Der Amerikaner machte erst gar keine Gefangenen und eröffnete den Abend mit einem seiner größten Solo-Hits "Love The One You’re With". Und bereits bei diesem ersten Track gibt das Album seinen großen Schatz preis. Denn hier wurde gaz offensichtlich nichts geschönt oder nachträglich 'korrigiert'. Stills bearbeitet seine Akustik-Gitarre wie ein Berserker, seine Stimme klingt rau und angegriffen, scheint die Töne aber immer gerade noch so richtig zu treffen. Klasse! Etwa zwei Drittel der Stücke betstritt er ohne Band, also akustisch mit der Gitarre oder dem Piano. Nach dem Opener wird es mit "Do For The Others" sowie "Jesus Gave Love Away For Free" etwas ruhiger, bevor er unter riesigem Beifall seinen Kollegen David Crosby für die Nummern "You Don’t Have To Cry" und "The Lee Shore" auf die Bühne bittet. Und wieder einmal ist bestechend, wie gut die Stimmen der beiden, dazu offensichtlich mühelos, zusammen funktionieren.

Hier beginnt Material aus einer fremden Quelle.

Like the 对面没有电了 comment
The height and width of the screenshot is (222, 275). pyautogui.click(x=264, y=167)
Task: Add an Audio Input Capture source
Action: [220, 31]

Stephen Stills wechselt anschließend ans Piano und bringt mit dem superben "Sugar Babe" einen der Favoriten des Rezensenten aus dem kompletten Backkatalog des Amerikaners. Auch hier pulsiert der Song regelrecht und die Atmosphärie ist so dicht und aufgeladen, dass man fast das Gefühl hat, persönlich bei dem Konzert anwesend zu sein. Nach dem mit Banjo vorgetragenen "Know You’ve Got To Run" ist schließlich die komplette Band, inklusive der Memphis Horns auf der Bühne, um ein stürmisches "Bluebird Revisited" auf die Bretter zu legen. Die Bläser bleiben dann auch für den Rest dieser Scheibe präsent und allgegenwärtig. Der Gesang hat – nicht nur erst hier, sondern von Beginn der Platte an – eine durchaus soulige Note, strotzt nur so vor Feeling und gibt alles. Auffällig bei so einigen Nummern ist auch, wie groß der Einfluss von Stills wohl auch auf das komplette erste Crosby, Stills & Nash-Album war. Aber es ist ja auch schon lange kein Geheimnis mehr, dass er bis auf die Drums so gut wie alle Instrumente dafür eingespielt hatte.

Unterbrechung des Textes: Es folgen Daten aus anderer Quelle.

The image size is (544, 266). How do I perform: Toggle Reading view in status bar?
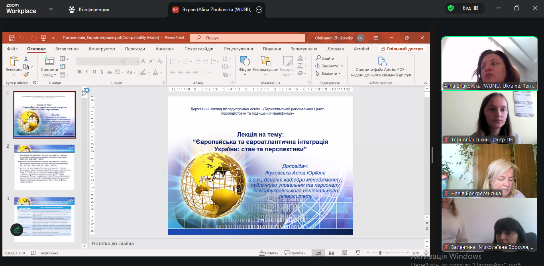coord(345,253)
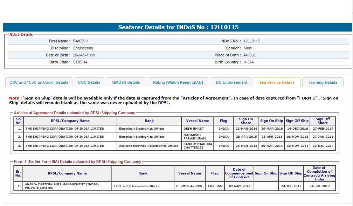
Task: Go to the DC Endorsement tab
Action: coord(231,82)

"Live In Berkeley" ist ein hervorragendes Live- und Zeitdokument aus den frühen siebziger Jahren von einem Ausnahmemusiker, der bis heute aktiv ist. Die darauf enthaltenen Songs atmen, schwitzen, leiden, zelebrieren und leben. Stills verausgabt sich teilweise bis aufs Letzte und genau das sind dann die Konzerte, aus denen man als Besucher mit offenem Mund rausgeht. Um nur mal einen Bruchteil der besten Songs hervor zu heben, sollte man zumindest "Love The One You’re With", "Sugar Babe", "49 Bye-Byes/For What It’s Worth", "Bluebird Revisited" oder auch "Lean On Me" von diesem Album unbedingt mal anchecken. Ganz dicker Tipp nicht nur für Stephen Stills-, sondern alle Rock- bzw. Musik-Fans.
Line-up Stephen Stills:
Stephen Stills (guitars, piano, banjo, lead vocals)
David Crosby (guitar & vocals – #4,5)
Steve Fromholz (guitar, background vocals)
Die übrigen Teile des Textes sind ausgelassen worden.